As we celebrate and honor Black History Month this February, we also recognize that today, February 3, is National Women Physician’s Day, which commemorates the birthday of Dr. Elizabeth Blackwell, the first woman to earn a medical degree in the United States. After receiving her acceptance letter, intended as a practical joke, Dr. Blackwell graduated first in her class in 1849.
In 1921, another strong woman, Dr. Meta Christy, defied similar odds to become the first Black osteopathic physician. AACOM will honor Dr. Christy at our Educating Leaders 2022 annual conference this spring with an inaugural “Dr. Meta Christy Presentation.”

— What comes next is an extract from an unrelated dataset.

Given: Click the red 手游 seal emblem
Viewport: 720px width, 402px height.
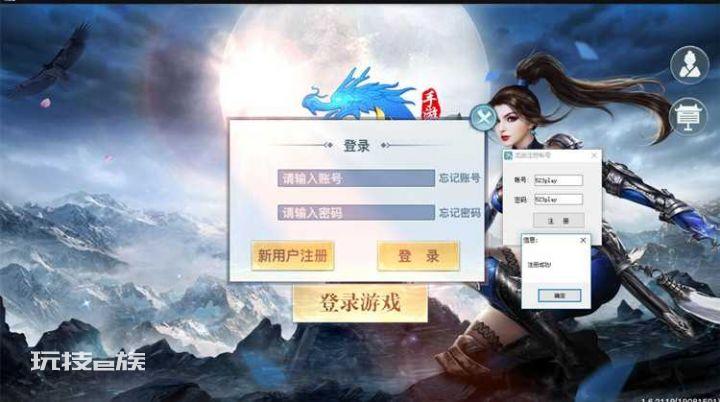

Dr. Christy spent nearly four decades serving the Las Vegas, New Mexico community. According to historian Joseph Lordi, “Dr. Christy’s medical practice catered to African Americans who, because of discrimination at that time, were denied service at the local hospital. There were about 100 African Americans and no one to treat them.”

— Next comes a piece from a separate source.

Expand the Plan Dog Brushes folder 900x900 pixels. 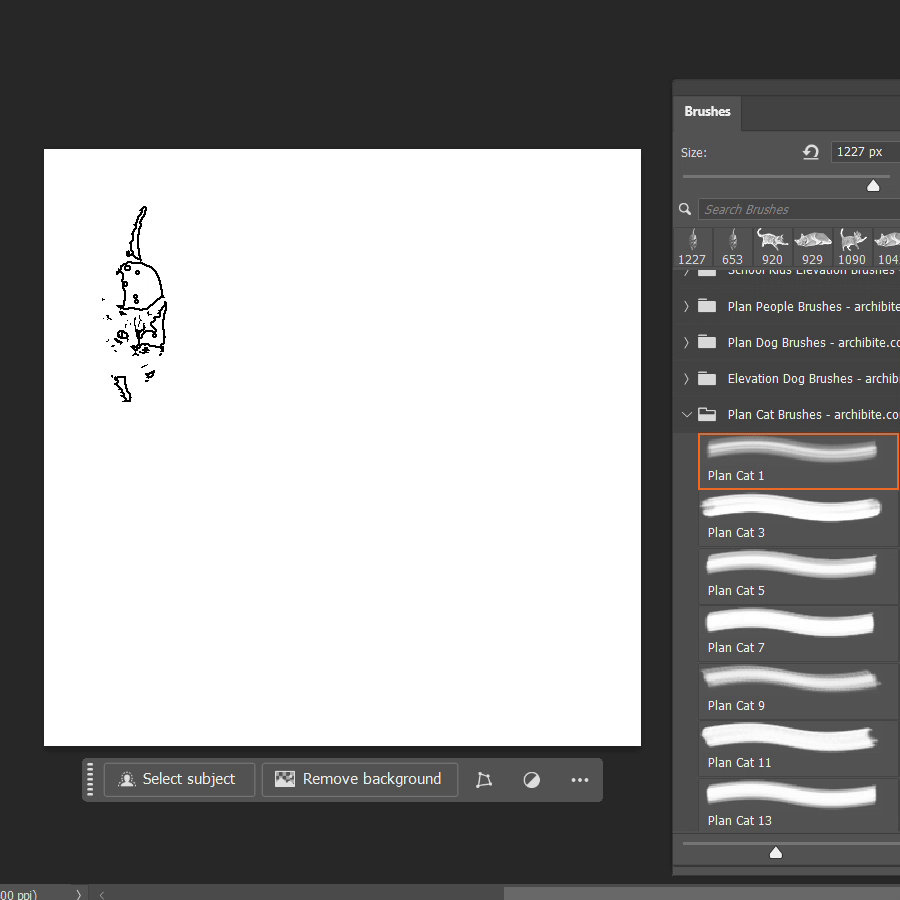tap(686, 342)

Even though it’s been more than a century since Dr. Christy and Dr. Blackwell earned their medical degrees, we have only just begun to address the pervasive and systemic inequities in our country. In today’s healthcare environment, Black women are three times more likely to die from a pregnancy-related cause than white women. Black patients are 2.54 times more likely to have at least one negative descriptor in their electronic health record than white patients. And throughout the COVID-19 pandemic, Black Americans faced disproportionate rates of infection, hospitalization and mortality compared to white Americans.
In nature, diversity is a marker of health. When we diversify the voices contributing to a solution, that solution is stronger and works better for everyone. In the osteopathic medical education (OME) community, we know that to truly advance Black health and wellness, we need to address the systemic inequities within our healthcare and education institutions. Our member colleges of osteopathic medicine unanimously committed to taking an important first step toward this goal this past October when they formalized a consensus statement to advance diversity, equity and inclusion.
The theme of this year’s Black History Month is “Black Health and Wellness.” As leaders of the OME community, we must do everything we can to advance the mental, physical and spiritual wellbeing not only of Black patients, but also of Black healthcare professionals, medical educators and students if we wish to advance Black health and wellness this month and beyond.